May 24, 2005, 12:00 AM

Small changes can make a big difference in e-mail opt-in, study says

Silverpop’s review of e-mail registration procedures, marketing messages and opt-out practices at 175 companies against best practices shows that it takes only small changes to leap ahead of competitors.

 

Online marketers from Neiman Marcus to J.C. Penney are using e-mail to reach customers, but of 175 of them reviewed by permission-based e-mail services provider Silverpop in a new study, many have a long way to go in learning how to use e-mail for best results.

“What we found was actually quite surprising,” says Bill Nussey, CEO of Silverpop. “There are a few very simple changes retail marketers can make that will go a long way to distinguish their e-mail campaigns from those of their competitors.”

Silverpop reviewed the registration procedures, marketing messages and opt-out practices of the 175 companies against best practices. In a preliminary release of results that will be rolled out in June, the study found, for example, that three-quarters of the companies reviewed don’t take one of simplest opportunities to build relationships with customers: their responses to customers’ e-mail queries don’t include personalization such as the customer’s name.

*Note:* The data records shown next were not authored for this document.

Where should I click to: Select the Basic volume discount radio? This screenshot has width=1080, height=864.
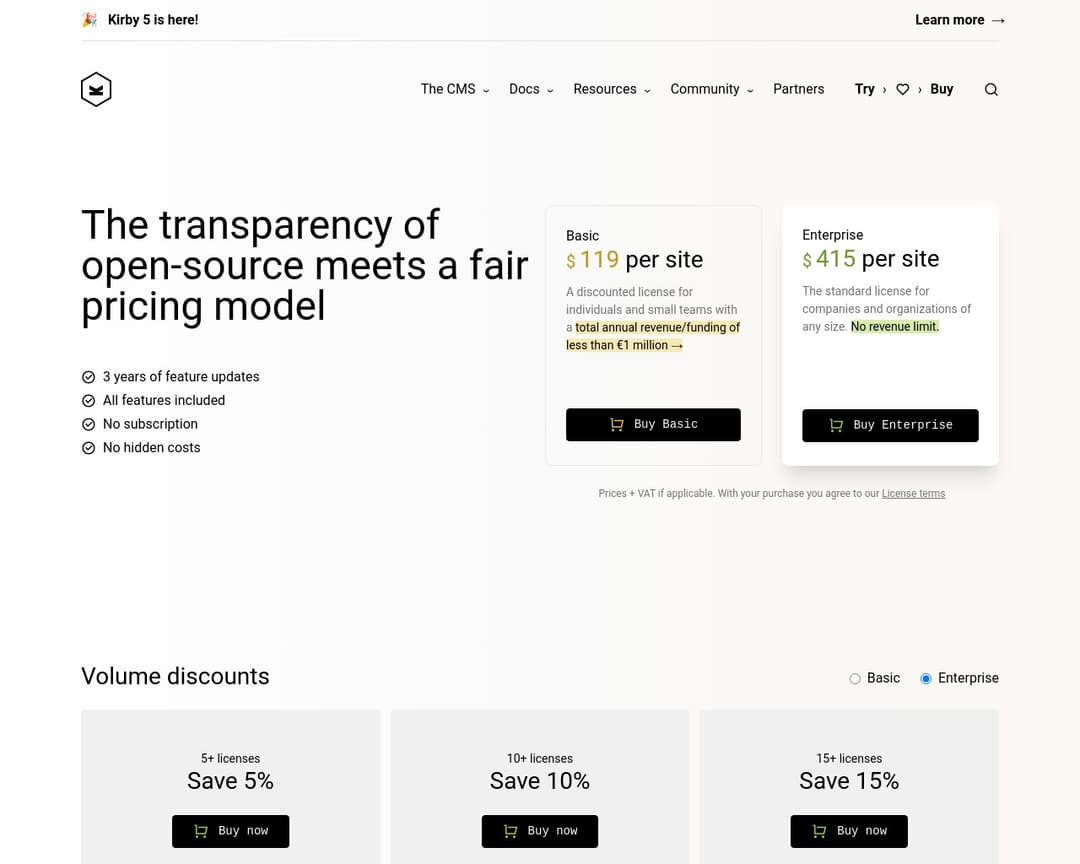pyautogui.click(x=855, y=679)
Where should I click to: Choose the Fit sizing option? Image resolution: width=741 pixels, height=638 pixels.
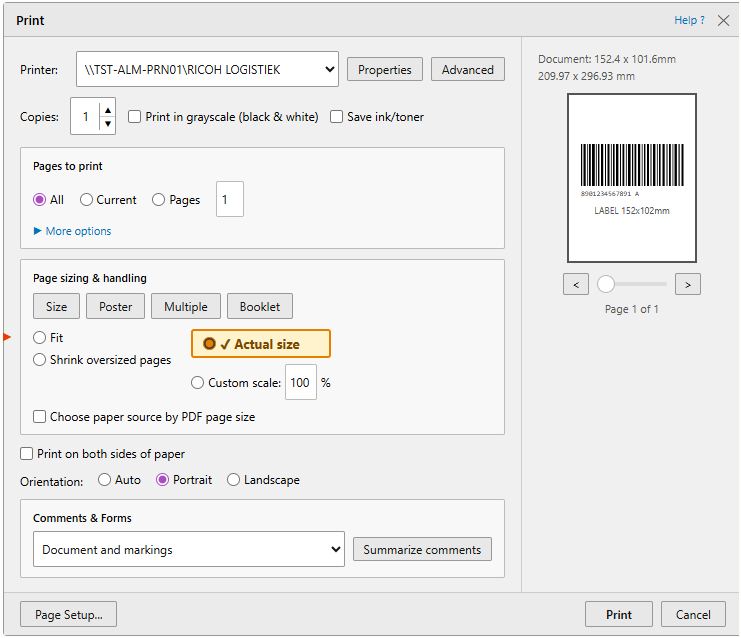pyautogui.click(x=39, y=337)
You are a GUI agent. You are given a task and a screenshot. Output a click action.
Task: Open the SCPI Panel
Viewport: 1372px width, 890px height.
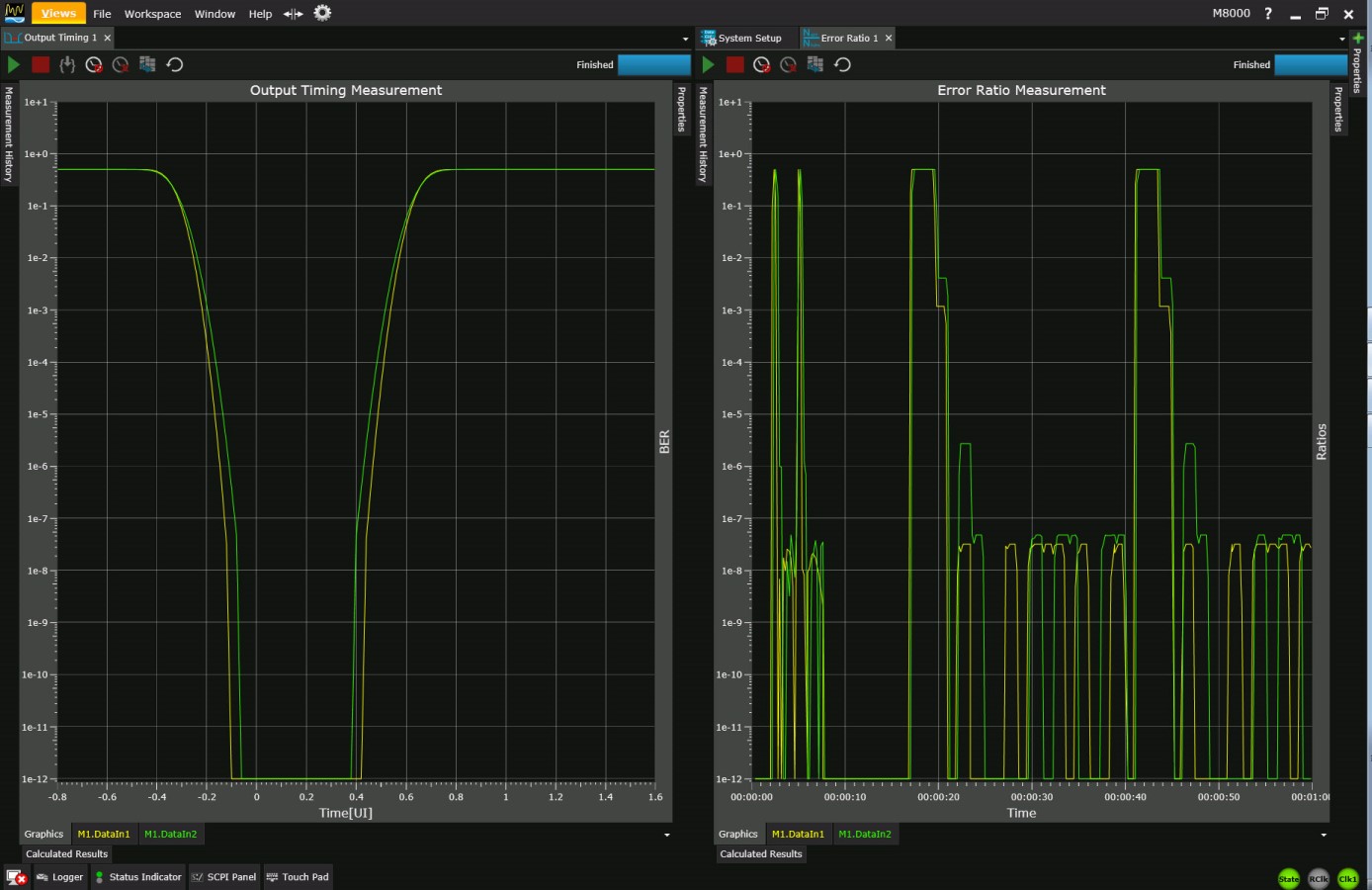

Marketers also can achieve better results in getting web site visitors to sign up for e-mails with stronger calls to action and by better placement of registration information on the site. One-quarter of the companies reviewed didn’t offer any explanation of benefits to provide incentives for visitors to sign up for e-mail. When a call to action was offered, 45% offered notices of sales, 14% offered news, and 11% offered a catalog or other type of direct mail.

“As many as 23% of the companies we looked at failed to include e-mail registration requests on the home page,” says Elaine O’Gorman, vice president of strategy for Silverpop. “The company that wants to establish a relationship with its customers through e-mail should never bury the call to action by placing it off page.”

O`Gorman also noted that the ability to provide content preferences and a variety of choices can help increase the number of people who will opt in to receive e-mail from a company, yet only eight out of 10 companies studied offered only one choice, such as notices of sales, or newsletters.

A total of 37% of retailers asked only for an e-mail address, while 39% asked registrants to fill in a short profile and typically, a postal address. About 25% of the companies asked for a more extensive profile including a phone number. When customers complete a registration, 43% of the companies sent a confirmation, but only 25% of the confirmations were personalized with the registrant`s name.

“Marketers should think about how they respond when they meet someone for the first time,” says O’Gorman. “Just a few simple practices can make a big difference in the success of an e-mail campaign.”